The nest question to be considered-upon the record, is, whether the plaintiff made out his case as against Hancock, the maker of the obligation sued on. It is contended, on behalf of the defence, that the plaintiff showed no legal title in himself to the obligation. The bond was made payable to Sanders, and by him assigned in blank, as to the name of the assignee, and afterwards endorsed by Ewing to the plaintiff.
In the case of Sterling & Snapp vs. Bender, 2 Eng. R. 201, this court held that a bill or note endorsed in blank, is transferable by delivery only, and so long as the endorsement continues in blank, it makes the bill or note, in effect, payable to bearer. That, by the endorsement, the payee divests himself of the legal interest in the bill or note, and it is vested by delivery in the holder. That, an endorsement in blank, constitutes a perfect transfer of the interest in the bill or note, and without the addition of other words, will vest the right of action, and all other rights, in the transferee and. subsequent holders.
That case is precisely like the one now before us, except that was a suit upon a note, and this is a suit upon a bond.

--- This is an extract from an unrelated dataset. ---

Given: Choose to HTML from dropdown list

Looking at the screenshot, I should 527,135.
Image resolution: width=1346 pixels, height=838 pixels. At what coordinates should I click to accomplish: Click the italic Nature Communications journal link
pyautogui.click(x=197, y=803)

Our statute of assignments, and the course of decisions under it, have, we think, placed bonds for money upon the same footing with notes, as negotiable instruments, and we see no good reason for making a distinction between them. See Worthington vs. Curd & Co., decided at the present term, where the decisions of this court on this subject are collected and reviewed.
The plaintiff having a legal right of action upon the bond, and having read it, and thp endorsement, to the jury, his case was made out as against the maker, Hancock, and it was incumbent upon him to produce evidence to discharge himself from liability, as the maker of the bond, to entitle him to the verdict of the jury.
The only evidence introduced by the defendants, was a receipt, with the testimony of Calloway, that it was signed by ¥m. G. Sanders. The plaintiff then produced the obligation of Bevill, payable to George Hancock, in corn or cash accounts, and proved, by the same witness, that this was the note referred to in the receipt.
We think it apparent upon the whole record, that the jury found a verdict in favor of Hancock, under the erroneous impression that the plaintiff had no legal title to the bond sued on. We see nothing in the evidence to avoid the obligation and discharge Hancock.
The judgment of the court below must be reversed, and the cause remanded, with instructions to grant a new trial, as to the defendant Hancock, and that the cause progress as against him.